Is gold currently in a bubble?  

Not by the classical definition. Gold’s price rise is driven by structural fundamentals — rising global debt, central bank buying, geopolitical instability, and inflation risk — rather than the speculative mania that defines a true bubble. Short-term pullbacks are possible, but the underlying demand drivers remain intact. 

What is Robert Kiyosaki’s $35,000 gold prediction based on?  

Kiyosaki’s forecast is a post-crash projection, not a near-term price target. He argues that unsustainable global debt, fiat currency debasement, and unresolved structural problems from the 2008 financial crisis will eventually trigger a systemic collapse — after which gold will be revalued dramatically as investors flee paper assets. 

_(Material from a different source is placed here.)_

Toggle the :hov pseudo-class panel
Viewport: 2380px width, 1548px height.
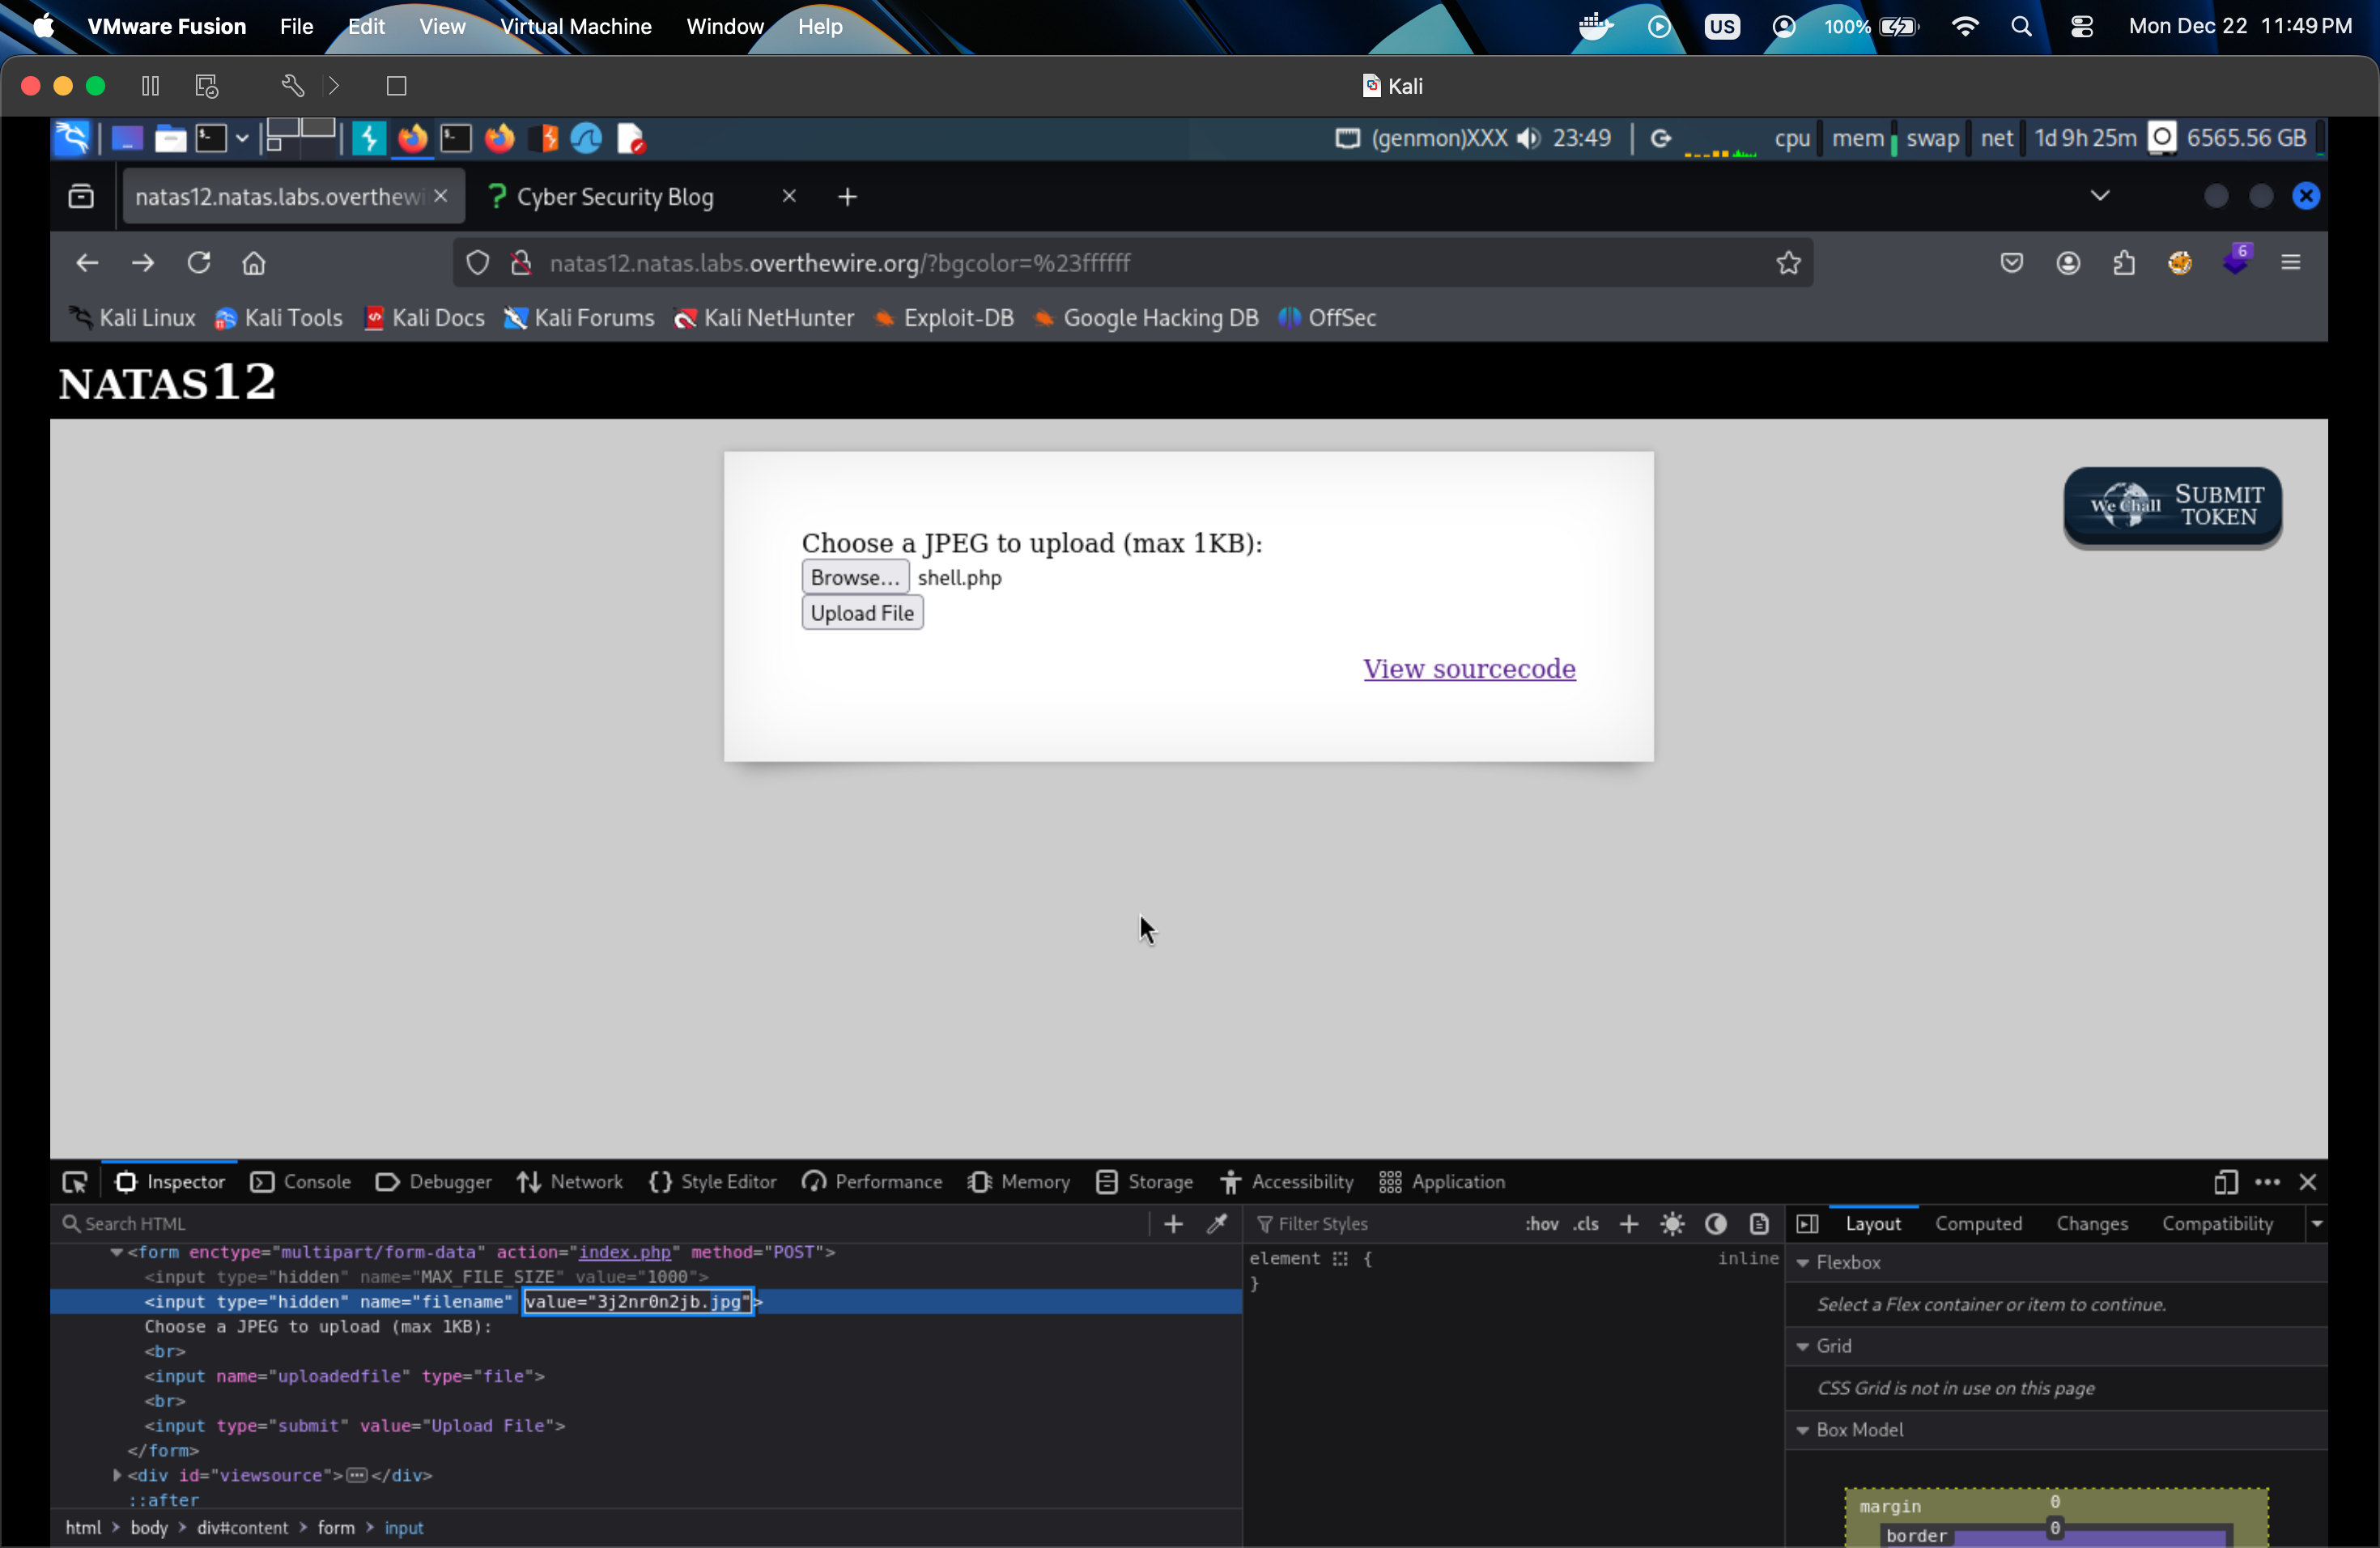(x=1541, y=1223)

How does a financial bubble differ from a gold bull market?  

A financial bubble occurs when an asset’s price detaches from its intrinsic value due to speculation and herd psychology, and collapses when sentiment reverses. A gold bull market, by contrast, is typically driven by deteriorating macro conditions — negative real interest rates, currency weakness, or geopolitical risk — that make gold’s safe-haven properties genuinely more valuable. 

Has Kiyosaki’s gold prediction been accurate in the past?  

Directionally, yes — gold has surpassed several of his earlier targets, including $3,700 and levels toward $27,000. However, his timing has repeatedly slipped, and he has issued variations of a “biggest bubble in history” warning more than 30 times since 2022. His forecasts are best read as macro directional signals, not precise price targets. 

How much gold should an investor hold in their portfolio?  

Most recommendations suggest allocating between 5% and 15% of a portfolio to precious metals, depending on risk tolerance. Conservative investors typically hold more gold for its stability, while aggressive investors may add silver for higher upside potential. Dollar-cost averaging — buying incrementally over time — is widely considered the most practical approach to building a position. 

This article is for informational purposes only and does not constitute investment advice. Past performance is not indicative of future results. Always consult a qualified financial advisor before making investment decisions.